Section : MODERN THOUGHT
Issue Date : 11 / 1987  3,600 Words
Author : Dinesh D''Souza
Dinesh D'Souza is Senior Domestic Policy Analyst at the White House. Research assistance for this article was provided by Angela Grimm, director of the Catholic Center at the Free Congress Foundation.

       The recent Vatican document calling for moral restraints on birth technology has generated animated debate and controversy in the United States and abroad. This debate has been generally welcome in Rome, because it was one of the main objectives in issuing the "Instruction on Respect for Human Life in Its Origin." Many countries have not figured out how to legislate on and adjudicate controversial issues such as surrogate parenthood, in vitro fertilization, and other artificial means of creating and sustaining fetal life. The "Baby M" case and the confused response it drew from the American public, politicians and the press is the latest evidence of this. The Vatican hopes to give the technology-driven discussion a moral resonance.
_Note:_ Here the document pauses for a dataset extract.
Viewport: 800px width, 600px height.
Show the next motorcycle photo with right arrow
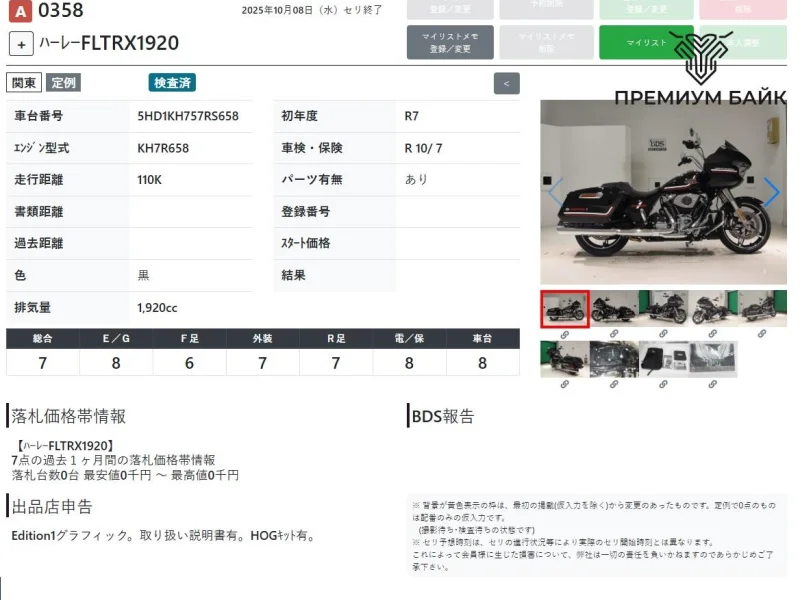[x=771, y=192]
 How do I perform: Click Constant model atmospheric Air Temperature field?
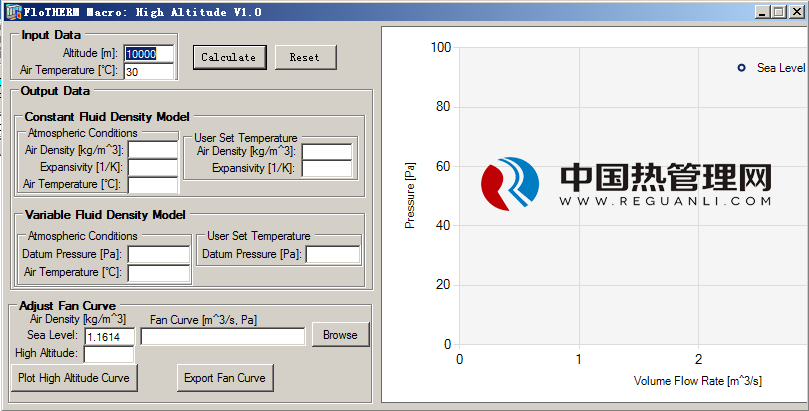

In this respect it seems to have succeeded.
       
        Although the Vatican's initiation of an ethical discussion of artificial conception and birth has been favorably received, the specific content of the teaching has not been so welcome. As usual, dissident Catholics have led the crusade against Rome. Former priest Daniel Maguire found the church document "another example of celibate men pronouncing on the reproductive rights of women when women's voices have not been heard." Colman McCarthy, a Trappist monk emeritus, fulminated in the Washington Post against a "heavy papal hand hitting people hard rather than offering a compassionate pastoral touch." Groups like Catholics for a Free Choice, a pro-abortion lobby, have also weighed in with derogatory remarks.
       
        Writing in the New Republic, Hendrik Hertzberg notes that the papal document is "an argument from faith, which in this case means an argument from authority. Take it or leave it." The implication is that anyone who does not share Roman Catholic theology need ... (1997 of 21750 Characters)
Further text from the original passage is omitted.